この記事は基礎教養部の活動の一環として書かれたものです。同じチームのimadonさん、あんまんさんの追加note記事及び書評を読んで頂けると嬉しいです。

私は、これまで自分自身のことを発達障害の傾向があると疑ったことは無い。というのも、これまでの人生の中で、発達障害という文脈における「生きにくさ」を特段感じてこなかったことが要因である。
そんな私でも、これまでも診断がつかない、いわゆる「グレーゾーン」の人々の存在は認知していたし、グレーゾーンという状態が当人にとってはとても辛いだろうという想像はできていた。
本書を読み、1番驚いた事柄は自分自身が発達障害という言葉を良く知らなかったのだということである。本書の筆者が精神科医であることからか、本書中では発達障害における症例をタイプ別にまとめてその特性について詳しく説明を加えているが、そのタイプ分けがかなり多岐に渡っている。その中でも診断名が同じであっても全く違う特性を持つ人々が存在しているという。
それほどまでに1つ1つの症状を捉えることは困難であり、グレーゾーンであることを的確に理解・認知することは果てしなく難しい。

例に漏れず今回も本note記事で自分語りをすることになるが、私も周りより著しくできないことがある。
それは、起床である。時間通りに起きること・起床時間をコントロールすることが本当に全くと言っていいほどできない。それの対策方法として目覚まし時計やアラームも万全にセットしたつもりであっても、寝ている最中にほとんど聞こえないということがある為、ほとんど無意味なものとなってしまっている。しかし、不気味なほどにすっきりと起きることのできる朝もある。特に厄介なのは、私が自分の意識がないままに眼鏡をかけて会話をしたり、返事をするらしいということだ。ごく親しい間柄の人(家族など)はこのことを知っているが、他の人にとってはとても判別が難しいらしい。起きているか起きていないか判別が難しいことと、起きる時間のコントロールが効かないことが日常生活に大いに影響をもたらしている(もたらし続けている)。

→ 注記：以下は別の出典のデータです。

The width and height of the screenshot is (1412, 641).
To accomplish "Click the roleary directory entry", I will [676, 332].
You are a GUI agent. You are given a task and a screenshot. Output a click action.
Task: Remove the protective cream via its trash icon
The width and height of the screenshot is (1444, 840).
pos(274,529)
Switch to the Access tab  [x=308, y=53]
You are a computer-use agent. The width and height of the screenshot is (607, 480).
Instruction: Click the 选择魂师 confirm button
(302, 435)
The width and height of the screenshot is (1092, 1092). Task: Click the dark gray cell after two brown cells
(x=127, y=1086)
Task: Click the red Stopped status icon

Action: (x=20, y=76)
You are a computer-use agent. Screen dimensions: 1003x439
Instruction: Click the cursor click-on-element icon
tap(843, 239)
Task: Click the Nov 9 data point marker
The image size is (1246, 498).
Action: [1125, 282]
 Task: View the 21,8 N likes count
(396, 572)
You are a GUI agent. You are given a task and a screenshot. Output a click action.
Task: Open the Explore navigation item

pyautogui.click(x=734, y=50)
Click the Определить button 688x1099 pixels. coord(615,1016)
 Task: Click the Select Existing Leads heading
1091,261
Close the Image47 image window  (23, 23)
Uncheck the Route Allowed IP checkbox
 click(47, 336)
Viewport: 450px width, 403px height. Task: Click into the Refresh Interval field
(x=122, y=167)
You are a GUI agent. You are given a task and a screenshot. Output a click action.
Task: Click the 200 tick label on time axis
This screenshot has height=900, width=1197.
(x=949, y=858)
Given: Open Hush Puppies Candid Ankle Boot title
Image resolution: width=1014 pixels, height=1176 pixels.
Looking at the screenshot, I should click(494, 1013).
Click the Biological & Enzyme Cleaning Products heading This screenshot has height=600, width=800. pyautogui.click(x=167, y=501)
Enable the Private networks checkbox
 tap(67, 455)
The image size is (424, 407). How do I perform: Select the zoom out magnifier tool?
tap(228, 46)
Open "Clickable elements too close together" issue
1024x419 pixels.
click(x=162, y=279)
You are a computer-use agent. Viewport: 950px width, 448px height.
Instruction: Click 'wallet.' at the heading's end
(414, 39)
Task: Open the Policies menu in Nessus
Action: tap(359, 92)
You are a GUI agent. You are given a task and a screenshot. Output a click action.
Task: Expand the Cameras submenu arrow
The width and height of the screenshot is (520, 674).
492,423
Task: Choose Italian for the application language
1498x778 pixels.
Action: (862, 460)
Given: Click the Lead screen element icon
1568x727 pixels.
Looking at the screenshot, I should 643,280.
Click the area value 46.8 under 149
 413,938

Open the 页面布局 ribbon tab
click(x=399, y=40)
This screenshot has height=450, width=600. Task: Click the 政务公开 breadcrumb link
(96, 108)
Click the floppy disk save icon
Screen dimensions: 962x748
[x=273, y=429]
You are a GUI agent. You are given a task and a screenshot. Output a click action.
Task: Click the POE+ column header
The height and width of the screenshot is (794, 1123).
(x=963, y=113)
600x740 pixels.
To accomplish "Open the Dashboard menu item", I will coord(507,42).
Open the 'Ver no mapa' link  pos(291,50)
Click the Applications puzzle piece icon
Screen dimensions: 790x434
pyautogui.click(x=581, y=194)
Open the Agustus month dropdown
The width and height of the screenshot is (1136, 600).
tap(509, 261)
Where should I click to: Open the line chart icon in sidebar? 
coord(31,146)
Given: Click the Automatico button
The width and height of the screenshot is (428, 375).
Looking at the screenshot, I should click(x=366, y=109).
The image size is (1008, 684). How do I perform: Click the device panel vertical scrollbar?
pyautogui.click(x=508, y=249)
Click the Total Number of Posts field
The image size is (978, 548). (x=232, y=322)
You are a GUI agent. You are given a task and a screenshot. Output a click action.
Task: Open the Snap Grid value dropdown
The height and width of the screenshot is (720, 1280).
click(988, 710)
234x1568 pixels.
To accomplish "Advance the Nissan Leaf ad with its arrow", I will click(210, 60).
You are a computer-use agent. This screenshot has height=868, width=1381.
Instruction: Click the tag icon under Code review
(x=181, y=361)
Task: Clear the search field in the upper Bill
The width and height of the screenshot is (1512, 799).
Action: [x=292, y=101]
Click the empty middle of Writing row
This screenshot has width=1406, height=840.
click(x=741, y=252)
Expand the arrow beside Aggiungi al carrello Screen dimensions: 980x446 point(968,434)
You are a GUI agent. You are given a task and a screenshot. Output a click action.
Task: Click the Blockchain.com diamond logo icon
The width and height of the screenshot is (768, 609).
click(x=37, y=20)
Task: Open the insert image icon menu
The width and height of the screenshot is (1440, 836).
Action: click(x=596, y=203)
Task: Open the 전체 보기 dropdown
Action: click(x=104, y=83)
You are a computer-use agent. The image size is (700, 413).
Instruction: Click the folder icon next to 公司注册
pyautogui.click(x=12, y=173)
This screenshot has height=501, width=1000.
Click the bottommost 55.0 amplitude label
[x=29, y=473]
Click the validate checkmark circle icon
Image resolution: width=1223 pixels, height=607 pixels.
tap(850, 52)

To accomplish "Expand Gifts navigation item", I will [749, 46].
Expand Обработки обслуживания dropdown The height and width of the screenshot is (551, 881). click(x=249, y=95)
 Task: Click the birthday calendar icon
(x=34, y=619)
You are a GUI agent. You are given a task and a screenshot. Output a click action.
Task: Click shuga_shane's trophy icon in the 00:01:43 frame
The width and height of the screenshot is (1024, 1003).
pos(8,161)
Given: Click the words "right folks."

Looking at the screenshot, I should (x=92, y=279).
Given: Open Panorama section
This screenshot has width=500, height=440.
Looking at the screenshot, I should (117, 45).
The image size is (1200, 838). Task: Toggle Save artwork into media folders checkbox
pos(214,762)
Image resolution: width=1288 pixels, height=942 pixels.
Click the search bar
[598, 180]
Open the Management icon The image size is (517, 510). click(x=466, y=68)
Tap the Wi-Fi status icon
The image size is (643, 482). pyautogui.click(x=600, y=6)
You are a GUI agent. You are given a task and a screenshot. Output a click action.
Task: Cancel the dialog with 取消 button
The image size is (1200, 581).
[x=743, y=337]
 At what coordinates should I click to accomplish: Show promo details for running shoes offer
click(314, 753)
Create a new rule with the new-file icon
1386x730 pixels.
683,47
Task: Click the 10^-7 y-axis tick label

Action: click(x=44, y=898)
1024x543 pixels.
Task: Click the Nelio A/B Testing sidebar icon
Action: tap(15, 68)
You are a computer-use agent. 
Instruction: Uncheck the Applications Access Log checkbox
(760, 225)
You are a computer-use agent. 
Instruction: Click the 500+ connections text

正直なところ、この「起きる時間をコントロールできない」という自分の性質は、これまでの自分の人生において大きな障壁になってきた。この性質は自分自身好ましくないと考えているし、世間一般から見れば許されないと思っている。実際に、起きれないことで遅刻や無連絡での欠席をしてしまった経験があり、厳しくお叱りを頂いたこともあった。当然、その度に反省をするのだが、根本的な解決に繋がることはほとんど無かったと言って良い。
その為か、一時期は寝ることが少し怖くなってしまい、大切な用事の際に徹夜をすることで臨むこともあったが結局長続きするものでは無かった。

ついぞ現在に至るまで病院に行って実際に診断を受けたことは無いが、起立性調節障害の一種(若干の夢遊病)なのだろうと考えている。その意味で自分もグレーゾーンの1人と言えるのだろう。
私も実際に、診断がつかないグレーゾーンのような状況下にあった訳だがその苦しさは確かに感じた。診断名がつけば自分ができない理由に根拠を見いだすことができるが、診断名が無ければ本人の甘えと言われてしまう。私自身も家族から「起きれないのは気合いが足りない・甘えている」という声がけをされることが多かったが、起床をコントロールすることと気合いの関係の意味が全くわからず衝突してしまうことが多々あった。
全ての事柄に言えることだが、できる人はできない人の気持ちを分かることは不可能である。それが発達障害であっても例外では無い。自分が容易にできるからと言って、相手も容易にできるのでは無いという本当に簡単なことはここから学んだが、グレーゾーンと言われる人の苦労はこの部分にあるのだろう。

本書で焦点が当てられているグレーゾーンには、病気として認知されない人々の苦しみがある。本書中には詳細な症例や対処法が載っているが、それ以前に「ある事柄をできる人はできない人の気持ちを理解することができない」という基本原理を思い出して欲しい。ただ、どちらの側の人間も解決と緩和に向けた探り合いをすべきであるのは忘れるべきでは無いだろう。